The project is presented as a cutting-edge solution for automated video dubbing, implying that it represents a significant advancement in the field.
The use of OpenVoice technology is highlighted as a key feature, suggesting that it contributes to high-quality voice timbre recognition and synthesis.
The emphasis on flexible deployment options indicates a strong focus on accessibility and scalability for developers and users.
The mention of future directions, including model improvements and serverless GPU support, suggests a commitment to continuous innovation and performance optimization.
The recommendation of a cost-effective AI service, ZAI.chat, as an alternative to ChatGPT Plus (GPT-4), implies an endorsement for more affordable AI solutions without compromising on quality.

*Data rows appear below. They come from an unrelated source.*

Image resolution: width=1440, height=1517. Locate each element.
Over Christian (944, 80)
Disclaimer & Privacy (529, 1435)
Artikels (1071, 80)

YouTube Auto-Dub with FastAPI, OpenVoice, Docker and Cloud Run

This repository serves as a starting point for developing a FastAPI backend for dubbing YouTube videos by capturing and inferring the voice timbre using OpenVoice.

https://github.com/mazzasaverio/youtube-auto-dub

Core Features

Voice Timbre Recognition: Utilizes OpenVoice technology to accurately recognize the voice timbre from the original YouTube video.
Text-to-Speech Synthesis: Downloads and processes subtitles, translating them and converting them into speech, matching the original voice timbre as closely as possible.
Flexible Deployment: Supports deployment via GitHub Actions and Cloud Build, with compatibility for Cloud Run deployment, ensuring scalability and ease of use. Currently, inference is performed using CPU. For setting up Cloud Run with Terraform, refer to the following repository for instructions: https://github.com/mazzasaverio/fastapi-cloudrun-starter

Getting Started

To get started with YouTube Auto-Dub, follow these steps:

Environment Setup

For local development, we recommend setting up a conda environment with:

conda install mamba -n base -c conda-forge
mamba create -n youtube-auto-dub python=3.9 -y
mamba install -n youtube-auto-dub pytorch==1.13.1 torchvision==0.14.1 torchaudio==0.13.1 pytorch-cuda=11.7 -c pytorch -c nvidia -y
conda activate youtube-auto-dub
pip install -r requirements.txt

Download Required Checkpoints

Download the model checkpoints necessary for voice timbre recognition and synthesis:

sudo aria2c --console-log-level=error -c -x 16 -s 16 -k 1M https://myshell-public-repo-hosting.s3.amazonaws.com/checkpoints_1226.zip -d /code -o checkpoints_1226.zip
sudo unzip /code/checkpoints_1226.zip -d backend/checkpoints

Running the Application

With the environment set up and checkpoints downloaded, navigate to the backend directory and start the application using:

cd backend
uvicorn app.main:app --reload

To use YouTube Auto-Dub, begin by submitting a YouTube link via the endpoint:

/api/v1/download/

The application will process the video, recognize the voice timbre, translate the subtitles, synthesize the translated speech matching the original timbre, and then assemble the final video. The processed video will be saved in backend/data/final_videos. With the video ID returned in the output, you can check the processing status through the endpoint:

/api/v1/status/{video_id}

Finally, you can download the final video by using the endpoint:

/api/v1/download-video/{video_id}

inserting the video’s ID.

This project is designed with cloud deployment in mind. The provided cloudbuild.yaml and Terraform configurations facilitate deployment on Google Cloud Platform, specifically using Cloud Run for scalable, serverless application hosting.

The development of YouTube Auto-Dub was inspired by the following repository:

OpenVoice: Instant voice cloning technology by MyShell, utilized for voice timbre recognition and synthesis in this project.

Future Directions

Model Improvements: Explore and integrate better models for voice recognition and synthesis.
Serverless GPU Support: Investigate options for serverless GPU computing to accelerate processing.
Frontend Interface: Develop a user-friendly frontend for easier interaction with the application.
Translation Synchronization: Enhance the synchronization between translated text and video content for a seamless viewing experience.